◆ PROBLEM TO SOLVE: Write out all of the entries exactly, please.

═════ MATERIAL FOR THE TASK

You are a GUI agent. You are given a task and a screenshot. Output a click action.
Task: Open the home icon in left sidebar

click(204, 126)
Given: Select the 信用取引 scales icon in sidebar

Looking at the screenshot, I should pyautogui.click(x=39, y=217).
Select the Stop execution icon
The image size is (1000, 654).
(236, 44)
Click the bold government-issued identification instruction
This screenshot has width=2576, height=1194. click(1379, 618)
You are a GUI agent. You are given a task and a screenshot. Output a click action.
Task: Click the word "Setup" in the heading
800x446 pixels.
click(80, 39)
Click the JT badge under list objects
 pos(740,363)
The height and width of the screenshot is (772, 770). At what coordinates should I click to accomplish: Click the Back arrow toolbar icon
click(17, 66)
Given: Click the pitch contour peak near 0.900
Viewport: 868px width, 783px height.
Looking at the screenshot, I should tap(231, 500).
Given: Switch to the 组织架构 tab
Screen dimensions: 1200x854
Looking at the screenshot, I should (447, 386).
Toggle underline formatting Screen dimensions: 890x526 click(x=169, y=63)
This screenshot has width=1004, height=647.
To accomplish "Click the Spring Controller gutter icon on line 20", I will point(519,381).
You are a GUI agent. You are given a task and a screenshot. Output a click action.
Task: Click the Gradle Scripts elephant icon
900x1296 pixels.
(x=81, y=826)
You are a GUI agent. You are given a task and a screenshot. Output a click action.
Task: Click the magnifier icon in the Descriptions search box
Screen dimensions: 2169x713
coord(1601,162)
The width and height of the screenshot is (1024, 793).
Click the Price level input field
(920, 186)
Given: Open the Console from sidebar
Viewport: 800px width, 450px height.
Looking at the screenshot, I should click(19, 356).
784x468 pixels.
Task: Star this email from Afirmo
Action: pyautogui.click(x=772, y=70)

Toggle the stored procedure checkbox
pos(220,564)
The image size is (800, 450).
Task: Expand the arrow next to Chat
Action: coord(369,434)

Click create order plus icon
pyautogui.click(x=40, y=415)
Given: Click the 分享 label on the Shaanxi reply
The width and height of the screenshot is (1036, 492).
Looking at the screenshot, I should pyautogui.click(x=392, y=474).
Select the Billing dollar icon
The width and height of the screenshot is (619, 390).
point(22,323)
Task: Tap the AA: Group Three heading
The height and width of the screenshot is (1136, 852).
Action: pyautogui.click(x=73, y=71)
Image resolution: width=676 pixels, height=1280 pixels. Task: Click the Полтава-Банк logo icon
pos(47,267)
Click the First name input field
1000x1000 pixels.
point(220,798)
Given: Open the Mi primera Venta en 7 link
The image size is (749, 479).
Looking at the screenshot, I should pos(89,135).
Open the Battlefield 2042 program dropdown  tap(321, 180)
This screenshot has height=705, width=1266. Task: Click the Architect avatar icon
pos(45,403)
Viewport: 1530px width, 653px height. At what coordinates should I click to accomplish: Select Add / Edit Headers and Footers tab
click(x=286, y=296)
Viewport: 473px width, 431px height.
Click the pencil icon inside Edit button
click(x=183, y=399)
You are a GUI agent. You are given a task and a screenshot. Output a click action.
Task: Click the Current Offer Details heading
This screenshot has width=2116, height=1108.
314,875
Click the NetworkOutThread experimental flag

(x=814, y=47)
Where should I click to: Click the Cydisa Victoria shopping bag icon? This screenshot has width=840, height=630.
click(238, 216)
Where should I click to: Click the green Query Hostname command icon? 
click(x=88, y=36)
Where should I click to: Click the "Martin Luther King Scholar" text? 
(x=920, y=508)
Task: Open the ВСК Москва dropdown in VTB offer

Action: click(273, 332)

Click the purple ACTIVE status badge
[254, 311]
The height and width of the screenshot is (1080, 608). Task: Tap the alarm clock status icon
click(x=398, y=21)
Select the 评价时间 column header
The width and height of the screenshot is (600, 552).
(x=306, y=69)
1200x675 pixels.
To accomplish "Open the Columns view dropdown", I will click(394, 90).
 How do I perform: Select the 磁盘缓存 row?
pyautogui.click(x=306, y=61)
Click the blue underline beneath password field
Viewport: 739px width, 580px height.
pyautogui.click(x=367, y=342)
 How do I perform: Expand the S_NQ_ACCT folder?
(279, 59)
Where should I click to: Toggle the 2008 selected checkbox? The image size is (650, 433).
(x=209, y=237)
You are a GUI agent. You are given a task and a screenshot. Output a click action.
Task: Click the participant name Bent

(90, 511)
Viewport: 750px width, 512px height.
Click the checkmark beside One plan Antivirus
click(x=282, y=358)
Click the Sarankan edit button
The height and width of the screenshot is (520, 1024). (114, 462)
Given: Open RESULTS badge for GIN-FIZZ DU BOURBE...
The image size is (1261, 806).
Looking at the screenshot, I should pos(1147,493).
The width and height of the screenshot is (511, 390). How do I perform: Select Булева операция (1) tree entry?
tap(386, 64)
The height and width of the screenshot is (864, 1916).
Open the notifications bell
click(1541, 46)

══════════

◆ EXERCISE RESPONSE:
You are a GUI agent. You are given a task and a screenshot. Output a click action.
Task: Open the home icon in left sidebar

click(204, 126)
Given: Select the 信用取引 scales icon in sidebar

Looking at the screenshot, I should pyautogui.click(x=39, y=217).
Select the Stop execution icon
The image size is (1000, 654).
(236, 44)
Click the bold government-issued identification instruction
This screenshot has width=2576, height=1194. click(1379, 618)
You are a GUI agent. You are given a task and a screenshot. Output a click action.
Task: Click the word "Setup" in the heading
800x446 pixels.
click(80, 39)
Click the JT badge under list objects
 pos(740,363)
The height and width of the screenshot is (772, 770). At what coordinates should I click to accomplish: Click the Back arrow toolbar icon
click(17, 66)
Given: Click the pitch contour peak near 0.900
Viewport: 868px width, 783px height.
Looking at the screenshot, I should tap(231, 500).
Given: Switch to the 组织架构 tab
Screen dimensions: 1200x854
Looking at the screenshot, I should (447, 386).
Toggle underline formatting Screen dimensions: 890x526 click(x=169, y=63)
This screenshot has width=1004, height=647.
To accomplish "Click the Spring Controller gutter icon on line 20", I will point(519,381).
You are a GUI agent. You are given a task and a screenshot. Output a click action.
Task: Click the Gradle Scripts elephant icon
900x1296 pixels.
(x=81, y=826)
You are a GUI agent. You are given a task and a screenshot. Output a click action.
Task: Click the magnifier icon in the Descriptions search box
Screen dimensions: 2169x713
coord(1601,162)
The width and height of the screenshot is (1024, 793).
Click the Price level input field
(920, 186)
Given: Open the Console from sidebar
Viewport: 800px width, 450px height.
Looking at the screenshot, I should click(19, 356).
784x468 pixels.
Task: Star this email from Afirmo
Action: pyautogui.click(x=772, y=70)

Toggle the stored procedure checkbox
pos(220,564)
The image size is (800, 450).
Task: Expand the arrow next to Chat
Action: coord(369,434)

Click create order plus icon
pyautogui.click(x=40, y=415)
Given: Click the 分享 label on the Shaanxi reply
The width and height of the screenshot is (1036, 492).
Looking at the screenshot, I should pyautogui.click(x=392, y=474).
Select the Billing dollar icon
The width and height of the screenshot is (619, 390).
point(22,323)
Task: Tap the AA: Group Three heading
The height and width of the screenshot is (1136, 852).
Action: pyautogui.click(x=73, y=71)
Image resolution: width=676 pixels, height=1280 pixels. Task: Click the Полтава-Банк logo icon
pos(47,267)
Click the First name input field
1000x1000 pixels.
point(220,798)
Given: Open the Mi primera Venta en 7 link
The image size is (749, 479).
Looking at the screenshot, I should pos(89,135).
Open the Battlefield 2042 program dropdown  tap(321, 180)
This screenshot has height=705, width=1266. Task: Click the Architect avatar icon
pos(45,403)
Viewport: 1530px width, 653px height. At what coordinates should I click to accomplish: Select Add / Edit Headers and Footers tab
click(x=286, y=296)
Viewport: 473px width, 431px height.
Click the pencil icon inside Edit button
click(x=183, y=399)
You are a GUI agent. You are given a task and a screenshot. Output a click action.
Task: Click the Current Offer Details heading
This screenshot has width=2116, height=1108.
314,875
Click the NetworkOutThread experimental flag

(x=814, y=47)
Where should I click to: Click the Cydisa Victoria shopping bag icon? This screenshot has width=840, height=630.
click(238, 216)
Where should I click to: Click the green Query Hostname command icon? 
click(x=88, y=36)
Where should I click to: Click the "Martin Luther King Scholar" text? 
(x=920, y=508)
Task: Open the ВСК Москва dropdown in VTB offer

Action: click(273, 332)

Click the purple ACTIVE status badge
[254, 311]
The height and width of the screenshot is (1080, 608). Task: Tap the alarm clock status icon
click(x=398, y=21)
Select the 评价时间 column header
The width and height of the screenshot is (600, 552).
(x=306, y=69)
1200x675 pixels.
To accomplish "Open the Columns view dropdown", I will click(394, 90).
 How do I perform: Select the 磁盘缓存 row?
pyautogui.click(x=306, y=61)
Click the blue underline beneath password field
Viewport: 739px width, 580px height.
pyautogui.click(x=367, y=342)
 How do I perform: Expand the S_NQ_ACCT folder?
(279, 59)
Where should I click to: Toggle the 2008 selected checkbox? The image size is (650, 433).
(x=209, y=237)
You are a GUI agent. You are given a task and a screenshot. Output a click action.
Task: Click the participant name Bent

(90, 511)
Viewport: 750px width, 512px height.
Click the checkmark beside One plan Antivirus
click(x=282, y=358)
Click the Sarankan edit button
The height and width of the screenshot is (520, 1024). (114, 462)
Given: Open RESULTS badge for GIN-FIZZ DU BOURBE...
The image size is (1261, 806).
Looking at the screenshot, I should pos(1147,493).
The width and height of the screenshot is (511, 390). How do I perform: Select Булева операция (1) tree entry?
tap(386, 64)
The height and width of the screenshot is (864, 1916).
Open the notifications bell
click(1541, 46)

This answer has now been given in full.